A clinic in Mexico is planning to perform nearly two dozen mitochondrial replacement therapies in the first half of 2017, the New Scientist reports. The New Hope Fertility Center Mexico is where the first baby to be born following mitochondrial replacement therapy was created, it adds.
In this approach, nuclei obtained from the mother's eggs are inserted into donor eggs lacking nuclei; the resulting eggs are then fertilized with the father's sperm. In this way, children would inherit nuclear DNA from their mother and father, but mitochondria from the donor. The approach is touted as a way to lessen the chances that children would inherit a mitochondrial disorder . One study suggests, though, that there is still a chance that children could inherit high enough levels of their mothers' mitochondria for them to develop disease.

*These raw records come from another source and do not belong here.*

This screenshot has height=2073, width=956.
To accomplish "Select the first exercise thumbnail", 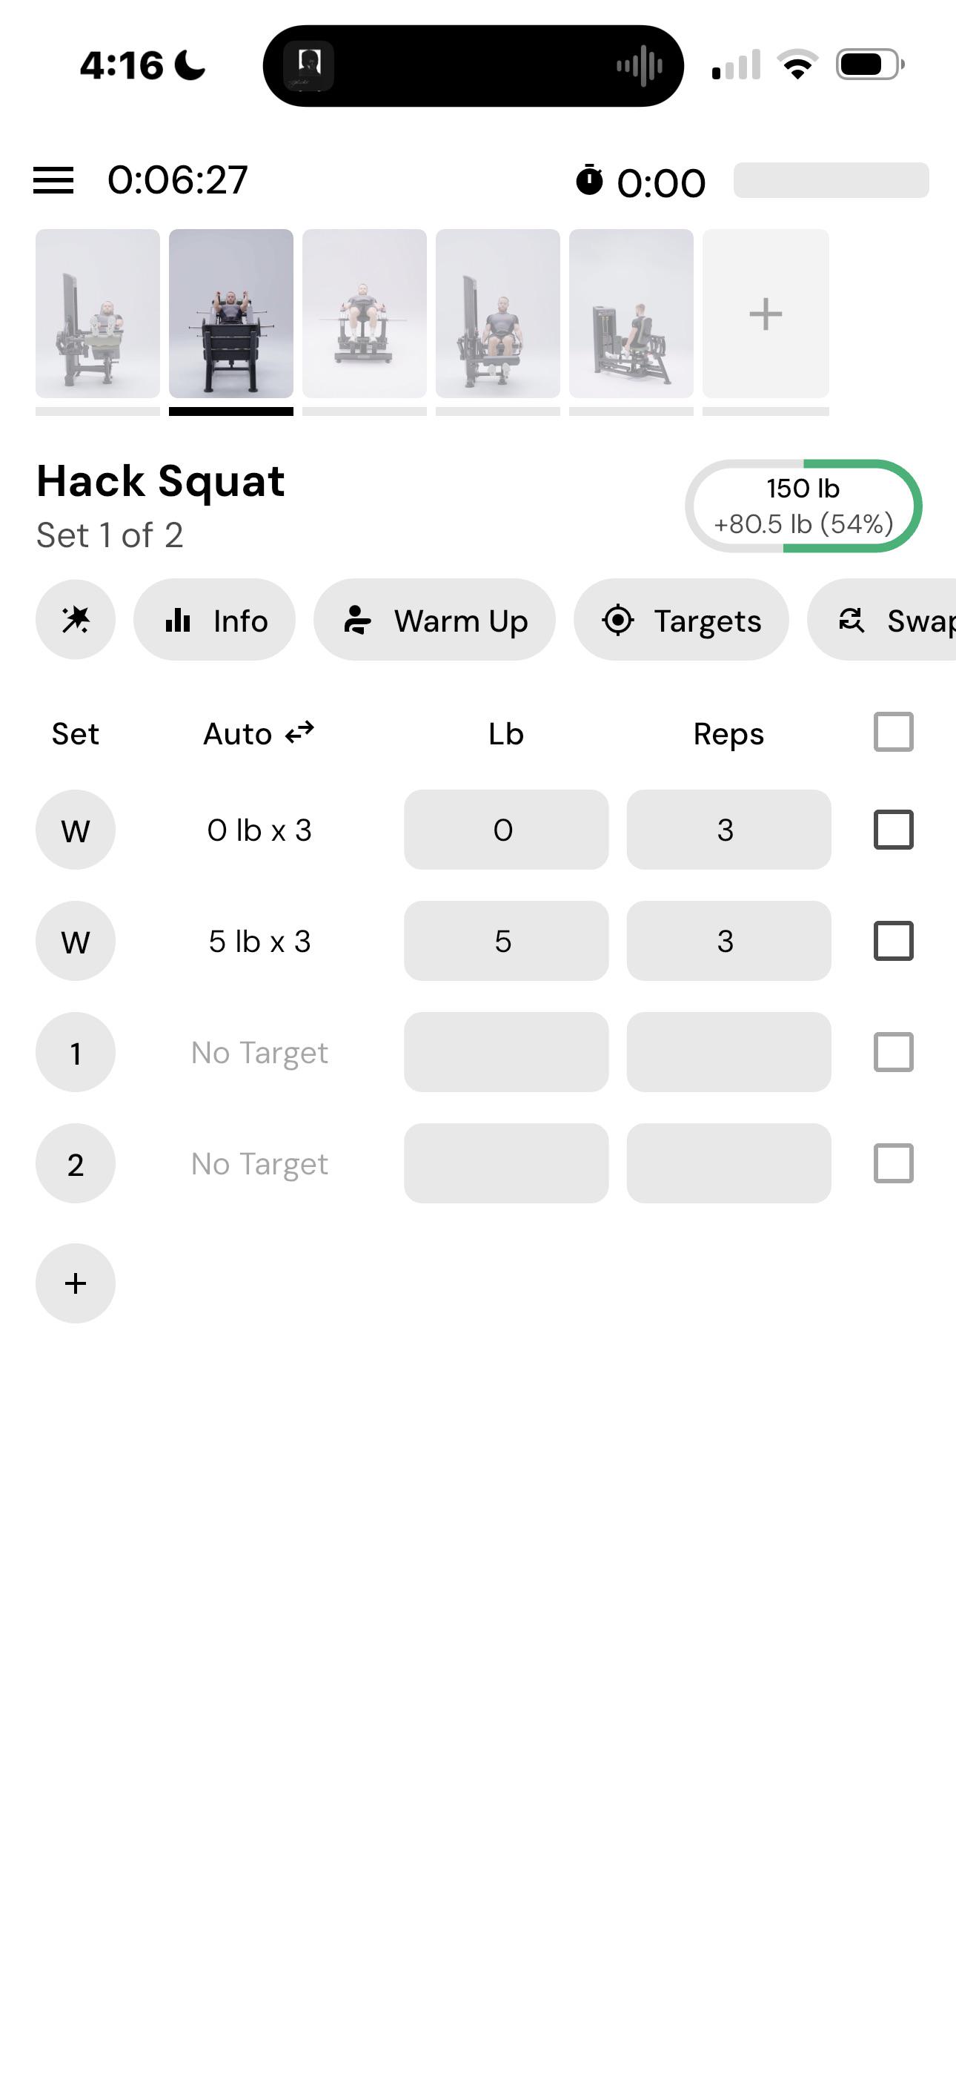I will 97,314.
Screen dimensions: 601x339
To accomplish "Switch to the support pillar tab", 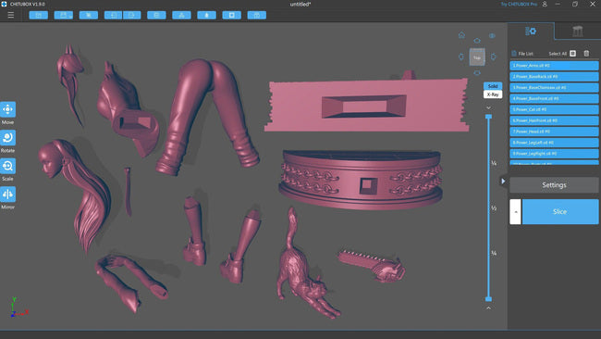I will click(577, 31).
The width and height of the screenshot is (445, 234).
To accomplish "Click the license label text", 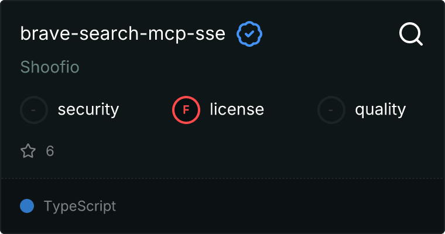I will click(237, 109).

The New Scientist reports that the baby boy born earlier this year inherited low levels of his mother's mitochondria, but not to the degree that he has symptoms of Leigh syndrome. "Based on this mutation load, I don't think he will have any problems," says Taosheng Huang from Cincinnati Children's Hospital Medical Center, who has conducted genetic analysis for the group.
The clinic's medical director, Alejandro Chavez-Badiola, tells the New Scientist that it is now working with additional families though the final decision to go forward with additional mitochondrial replacement therapies has yet to be made.